▶ [Exercise brief]:
From the entries below, gather every line containing the string "computer".

▶ [Data to examine]:

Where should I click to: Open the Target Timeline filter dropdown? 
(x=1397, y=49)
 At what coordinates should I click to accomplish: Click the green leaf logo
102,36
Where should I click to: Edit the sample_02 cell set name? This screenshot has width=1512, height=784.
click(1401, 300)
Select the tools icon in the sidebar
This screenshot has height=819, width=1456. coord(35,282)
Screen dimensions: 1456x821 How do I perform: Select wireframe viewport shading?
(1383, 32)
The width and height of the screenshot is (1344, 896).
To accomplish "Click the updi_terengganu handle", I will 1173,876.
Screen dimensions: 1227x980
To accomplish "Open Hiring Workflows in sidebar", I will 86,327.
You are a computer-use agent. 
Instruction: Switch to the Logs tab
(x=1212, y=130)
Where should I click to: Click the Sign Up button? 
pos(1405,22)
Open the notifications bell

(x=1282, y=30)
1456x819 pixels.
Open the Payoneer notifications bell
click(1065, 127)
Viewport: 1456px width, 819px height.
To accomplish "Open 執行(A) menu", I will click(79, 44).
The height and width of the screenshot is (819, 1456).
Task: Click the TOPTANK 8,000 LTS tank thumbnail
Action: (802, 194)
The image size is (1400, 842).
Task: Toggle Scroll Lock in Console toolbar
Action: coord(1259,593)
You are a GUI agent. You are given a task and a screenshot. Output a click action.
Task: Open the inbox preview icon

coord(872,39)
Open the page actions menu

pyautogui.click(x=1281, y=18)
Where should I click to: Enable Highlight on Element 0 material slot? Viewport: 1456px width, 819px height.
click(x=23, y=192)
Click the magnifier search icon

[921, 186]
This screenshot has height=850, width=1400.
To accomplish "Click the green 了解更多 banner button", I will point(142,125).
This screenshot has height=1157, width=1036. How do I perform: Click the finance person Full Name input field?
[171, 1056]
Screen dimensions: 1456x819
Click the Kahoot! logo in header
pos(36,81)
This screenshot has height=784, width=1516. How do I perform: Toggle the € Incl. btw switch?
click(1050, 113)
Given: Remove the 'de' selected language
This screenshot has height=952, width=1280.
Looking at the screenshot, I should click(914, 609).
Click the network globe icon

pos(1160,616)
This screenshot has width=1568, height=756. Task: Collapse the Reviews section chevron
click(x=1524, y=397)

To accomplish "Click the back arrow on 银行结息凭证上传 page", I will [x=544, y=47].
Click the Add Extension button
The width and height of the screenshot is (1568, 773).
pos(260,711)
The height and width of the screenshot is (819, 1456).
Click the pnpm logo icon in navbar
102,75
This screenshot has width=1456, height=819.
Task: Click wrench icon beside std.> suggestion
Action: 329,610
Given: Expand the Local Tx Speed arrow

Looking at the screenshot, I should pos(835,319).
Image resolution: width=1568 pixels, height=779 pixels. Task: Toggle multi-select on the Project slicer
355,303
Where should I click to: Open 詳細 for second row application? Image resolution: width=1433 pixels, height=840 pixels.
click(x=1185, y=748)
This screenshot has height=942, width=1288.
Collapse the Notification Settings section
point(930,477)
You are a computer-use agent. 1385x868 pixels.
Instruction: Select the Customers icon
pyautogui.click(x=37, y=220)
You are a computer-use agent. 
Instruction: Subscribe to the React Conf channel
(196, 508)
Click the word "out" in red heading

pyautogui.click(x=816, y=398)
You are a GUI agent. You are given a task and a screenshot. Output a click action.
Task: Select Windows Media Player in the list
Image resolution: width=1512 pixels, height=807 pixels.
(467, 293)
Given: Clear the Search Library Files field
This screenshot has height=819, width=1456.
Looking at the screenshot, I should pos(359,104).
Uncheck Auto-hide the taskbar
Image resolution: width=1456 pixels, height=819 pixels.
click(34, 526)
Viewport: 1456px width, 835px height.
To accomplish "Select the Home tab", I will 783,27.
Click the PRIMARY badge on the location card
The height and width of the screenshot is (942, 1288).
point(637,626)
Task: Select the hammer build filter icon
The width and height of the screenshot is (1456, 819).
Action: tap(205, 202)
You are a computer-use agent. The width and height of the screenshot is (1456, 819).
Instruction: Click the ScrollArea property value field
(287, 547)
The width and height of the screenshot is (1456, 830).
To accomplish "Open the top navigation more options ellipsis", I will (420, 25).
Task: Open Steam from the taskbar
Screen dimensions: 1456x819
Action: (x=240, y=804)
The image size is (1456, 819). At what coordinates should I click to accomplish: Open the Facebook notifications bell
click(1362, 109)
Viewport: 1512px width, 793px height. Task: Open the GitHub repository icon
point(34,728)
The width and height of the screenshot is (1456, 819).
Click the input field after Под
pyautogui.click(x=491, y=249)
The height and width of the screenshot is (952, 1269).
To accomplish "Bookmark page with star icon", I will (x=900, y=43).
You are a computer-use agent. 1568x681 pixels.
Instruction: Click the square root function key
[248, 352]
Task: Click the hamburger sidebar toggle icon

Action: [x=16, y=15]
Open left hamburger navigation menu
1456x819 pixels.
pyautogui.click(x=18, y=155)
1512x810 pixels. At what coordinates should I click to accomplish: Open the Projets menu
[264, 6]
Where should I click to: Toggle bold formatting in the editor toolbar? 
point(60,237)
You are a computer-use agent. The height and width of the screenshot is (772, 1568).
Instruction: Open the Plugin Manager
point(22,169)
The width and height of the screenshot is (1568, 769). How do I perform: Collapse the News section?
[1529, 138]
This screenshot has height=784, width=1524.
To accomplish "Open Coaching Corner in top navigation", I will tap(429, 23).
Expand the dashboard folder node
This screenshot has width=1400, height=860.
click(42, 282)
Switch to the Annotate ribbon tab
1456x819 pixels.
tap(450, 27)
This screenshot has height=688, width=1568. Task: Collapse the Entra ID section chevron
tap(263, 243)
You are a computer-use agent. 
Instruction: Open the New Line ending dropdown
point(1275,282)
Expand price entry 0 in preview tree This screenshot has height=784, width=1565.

▶ [Solution to this exercise]:
You are a computer-use agent. 
You are a computer-use agent. 1385x868 pixels.
You are a computer-use agent. 
You are a computer-use agent. The width and height of the screenshot is (1456, 819).
You are a computer-use agent. 1568x681 pixels.
You are a computer-use agent. The height and width of the screenshot is (772, 1568).
You are a computer-use agent. 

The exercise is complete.